> Exercise
Find the string "agent" in the records. Copy every line it appears in.

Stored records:
────────────────

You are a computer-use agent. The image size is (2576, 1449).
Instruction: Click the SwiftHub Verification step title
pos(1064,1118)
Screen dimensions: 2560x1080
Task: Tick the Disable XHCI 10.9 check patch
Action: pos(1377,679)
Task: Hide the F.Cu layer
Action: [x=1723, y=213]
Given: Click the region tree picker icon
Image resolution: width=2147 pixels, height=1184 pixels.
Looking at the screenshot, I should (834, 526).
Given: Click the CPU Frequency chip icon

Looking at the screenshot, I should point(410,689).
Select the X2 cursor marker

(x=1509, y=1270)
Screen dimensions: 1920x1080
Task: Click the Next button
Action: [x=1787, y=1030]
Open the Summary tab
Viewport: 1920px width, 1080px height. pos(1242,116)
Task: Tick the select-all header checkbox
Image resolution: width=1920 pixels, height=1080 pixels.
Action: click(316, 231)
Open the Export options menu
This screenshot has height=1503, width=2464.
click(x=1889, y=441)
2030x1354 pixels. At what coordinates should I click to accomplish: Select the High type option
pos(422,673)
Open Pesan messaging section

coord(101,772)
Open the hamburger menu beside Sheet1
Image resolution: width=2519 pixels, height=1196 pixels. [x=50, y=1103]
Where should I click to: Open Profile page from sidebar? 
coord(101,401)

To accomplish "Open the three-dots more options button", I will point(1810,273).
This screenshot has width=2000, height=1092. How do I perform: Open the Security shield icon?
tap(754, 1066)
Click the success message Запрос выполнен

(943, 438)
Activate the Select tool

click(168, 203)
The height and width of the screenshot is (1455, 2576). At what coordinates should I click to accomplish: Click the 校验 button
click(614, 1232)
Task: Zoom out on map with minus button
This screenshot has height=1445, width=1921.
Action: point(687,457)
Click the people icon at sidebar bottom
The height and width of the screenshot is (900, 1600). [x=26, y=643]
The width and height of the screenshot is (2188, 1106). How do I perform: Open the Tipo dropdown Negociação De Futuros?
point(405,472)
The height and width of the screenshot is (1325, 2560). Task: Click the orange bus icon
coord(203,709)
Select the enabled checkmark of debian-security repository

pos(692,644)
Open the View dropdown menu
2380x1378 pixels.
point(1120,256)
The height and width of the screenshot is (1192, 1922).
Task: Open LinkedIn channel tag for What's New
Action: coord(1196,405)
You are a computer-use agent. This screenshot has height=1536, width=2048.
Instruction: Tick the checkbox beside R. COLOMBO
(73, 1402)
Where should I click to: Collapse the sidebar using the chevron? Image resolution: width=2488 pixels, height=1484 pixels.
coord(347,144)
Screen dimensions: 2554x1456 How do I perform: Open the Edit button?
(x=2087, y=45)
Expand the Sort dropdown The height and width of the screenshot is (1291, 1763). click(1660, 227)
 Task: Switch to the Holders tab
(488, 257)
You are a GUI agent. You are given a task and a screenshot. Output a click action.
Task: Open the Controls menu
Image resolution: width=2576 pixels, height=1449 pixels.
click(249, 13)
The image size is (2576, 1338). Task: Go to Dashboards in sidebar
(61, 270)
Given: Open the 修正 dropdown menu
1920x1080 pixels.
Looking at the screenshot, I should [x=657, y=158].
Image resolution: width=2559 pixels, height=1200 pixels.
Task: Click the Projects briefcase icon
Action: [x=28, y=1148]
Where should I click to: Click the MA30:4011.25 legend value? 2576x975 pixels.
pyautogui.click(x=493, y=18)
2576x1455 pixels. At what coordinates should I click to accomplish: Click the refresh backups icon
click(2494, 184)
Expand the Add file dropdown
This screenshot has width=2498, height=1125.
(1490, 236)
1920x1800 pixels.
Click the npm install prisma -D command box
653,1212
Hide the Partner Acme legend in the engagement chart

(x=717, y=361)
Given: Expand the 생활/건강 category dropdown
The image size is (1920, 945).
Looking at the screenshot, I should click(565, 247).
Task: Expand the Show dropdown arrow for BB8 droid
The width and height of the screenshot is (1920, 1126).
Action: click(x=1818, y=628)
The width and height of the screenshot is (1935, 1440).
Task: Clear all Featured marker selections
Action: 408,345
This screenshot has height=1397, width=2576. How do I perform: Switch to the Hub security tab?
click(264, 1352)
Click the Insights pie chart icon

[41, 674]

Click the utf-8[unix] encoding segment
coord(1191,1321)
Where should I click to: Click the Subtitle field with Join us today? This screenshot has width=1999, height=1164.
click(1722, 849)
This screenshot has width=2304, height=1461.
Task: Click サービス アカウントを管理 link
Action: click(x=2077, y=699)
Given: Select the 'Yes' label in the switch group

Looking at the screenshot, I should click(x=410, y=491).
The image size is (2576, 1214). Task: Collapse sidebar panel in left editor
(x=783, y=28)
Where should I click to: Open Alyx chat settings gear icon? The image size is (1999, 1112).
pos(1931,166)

────────────────

> Solution below
You are a computer-use agent. The image size is (2576, 1449).
You are a computer-use agent. This screenshot has height=1536, width=2048.
You are a GUI agent. You are given a task and a screenshot. Output a click action.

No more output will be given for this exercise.